### Exercise
Which of the lines below mention the word "Prueba"? Pull each one out.
[Source material Boundary: Start]
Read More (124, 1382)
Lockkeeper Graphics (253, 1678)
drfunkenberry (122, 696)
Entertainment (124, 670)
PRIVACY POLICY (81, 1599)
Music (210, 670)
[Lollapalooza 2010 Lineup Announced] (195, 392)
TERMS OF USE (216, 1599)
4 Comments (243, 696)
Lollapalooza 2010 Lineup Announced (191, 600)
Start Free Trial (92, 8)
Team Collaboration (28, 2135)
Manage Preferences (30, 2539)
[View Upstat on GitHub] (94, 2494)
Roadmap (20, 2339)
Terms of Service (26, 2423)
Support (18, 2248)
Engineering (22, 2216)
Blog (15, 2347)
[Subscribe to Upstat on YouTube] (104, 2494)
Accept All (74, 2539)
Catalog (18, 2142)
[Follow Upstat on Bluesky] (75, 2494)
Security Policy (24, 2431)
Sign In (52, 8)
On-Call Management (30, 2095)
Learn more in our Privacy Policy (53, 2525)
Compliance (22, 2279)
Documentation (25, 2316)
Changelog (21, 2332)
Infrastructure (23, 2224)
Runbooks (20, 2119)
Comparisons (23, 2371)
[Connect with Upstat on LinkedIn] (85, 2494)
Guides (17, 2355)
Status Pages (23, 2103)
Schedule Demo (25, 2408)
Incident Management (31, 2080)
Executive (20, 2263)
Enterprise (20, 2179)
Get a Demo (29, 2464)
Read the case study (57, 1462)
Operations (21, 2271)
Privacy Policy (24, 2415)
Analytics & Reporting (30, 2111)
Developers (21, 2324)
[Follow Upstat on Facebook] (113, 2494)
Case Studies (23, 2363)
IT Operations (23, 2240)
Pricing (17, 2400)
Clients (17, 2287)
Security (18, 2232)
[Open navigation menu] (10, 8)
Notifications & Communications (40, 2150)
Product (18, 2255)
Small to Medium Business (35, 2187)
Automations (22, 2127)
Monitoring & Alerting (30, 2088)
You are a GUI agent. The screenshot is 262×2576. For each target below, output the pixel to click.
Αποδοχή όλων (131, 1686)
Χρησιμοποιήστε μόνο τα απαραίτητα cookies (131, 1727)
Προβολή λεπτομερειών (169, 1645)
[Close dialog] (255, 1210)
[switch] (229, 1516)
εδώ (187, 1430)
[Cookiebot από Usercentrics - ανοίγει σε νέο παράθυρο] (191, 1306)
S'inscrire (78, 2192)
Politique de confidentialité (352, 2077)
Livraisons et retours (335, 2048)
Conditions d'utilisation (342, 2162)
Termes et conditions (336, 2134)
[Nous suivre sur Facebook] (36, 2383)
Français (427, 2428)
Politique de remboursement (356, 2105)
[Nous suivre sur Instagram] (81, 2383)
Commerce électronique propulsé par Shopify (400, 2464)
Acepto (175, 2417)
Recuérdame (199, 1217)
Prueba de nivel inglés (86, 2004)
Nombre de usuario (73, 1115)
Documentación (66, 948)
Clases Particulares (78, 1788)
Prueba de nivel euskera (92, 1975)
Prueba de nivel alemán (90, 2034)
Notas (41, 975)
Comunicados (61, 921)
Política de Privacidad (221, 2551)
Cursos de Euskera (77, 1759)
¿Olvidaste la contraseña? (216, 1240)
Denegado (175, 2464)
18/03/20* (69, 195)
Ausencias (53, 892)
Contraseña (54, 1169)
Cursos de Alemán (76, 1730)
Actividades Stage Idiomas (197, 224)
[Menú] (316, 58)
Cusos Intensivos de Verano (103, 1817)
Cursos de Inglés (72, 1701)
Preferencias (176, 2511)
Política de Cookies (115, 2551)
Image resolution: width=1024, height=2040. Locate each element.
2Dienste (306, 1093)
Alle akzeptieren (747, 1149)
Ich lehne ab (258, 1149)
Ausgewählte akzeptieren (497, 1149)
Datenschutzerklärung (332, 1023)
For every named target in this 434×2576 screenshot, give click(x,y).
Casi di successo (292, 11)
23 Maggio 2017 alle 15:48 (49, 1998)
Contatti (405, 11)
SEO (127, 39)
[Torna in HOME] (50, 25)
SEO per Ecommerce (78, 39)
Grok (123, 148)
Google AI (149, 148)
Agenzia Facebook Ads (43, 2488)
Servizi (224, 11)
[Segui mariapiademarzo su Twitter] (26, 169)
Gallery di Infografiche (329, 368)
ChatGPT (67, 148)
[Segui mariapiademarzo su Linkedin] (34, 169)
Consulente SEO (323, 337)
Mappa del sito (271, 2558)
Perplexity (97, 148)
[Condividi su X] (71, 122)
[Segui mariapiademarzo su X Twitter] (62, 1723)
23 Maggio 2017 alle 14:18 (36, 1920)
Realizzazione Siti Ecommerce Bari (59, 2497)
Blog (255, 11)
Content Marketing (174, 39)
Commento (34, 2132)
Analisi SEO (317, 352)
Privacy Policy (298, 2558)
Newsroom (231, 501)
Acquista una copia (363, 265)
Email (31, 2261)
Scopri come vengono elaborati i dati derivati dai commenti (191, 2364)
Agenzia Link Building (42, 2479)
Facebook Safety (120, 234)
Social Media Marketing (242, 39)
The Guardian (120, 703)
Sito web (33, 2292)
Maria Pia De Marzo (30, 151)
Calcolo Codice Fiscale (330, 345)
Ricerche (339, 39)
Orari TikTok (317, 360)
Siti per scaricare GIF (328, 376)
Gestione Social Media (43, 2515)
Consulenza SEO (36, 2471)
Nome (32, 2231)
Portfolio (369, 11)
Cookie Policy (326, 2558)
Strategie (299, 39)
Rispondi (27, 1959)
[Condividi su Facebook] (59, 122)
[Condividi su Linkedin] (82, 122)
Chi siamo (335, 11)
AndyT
[Source material Boundary: End]
### Answer area
Prueba de nivel inglés (86, 2004)
Prueba de nivel euskera (92, 1975)
Prueba de nivel alemán (90, 2034)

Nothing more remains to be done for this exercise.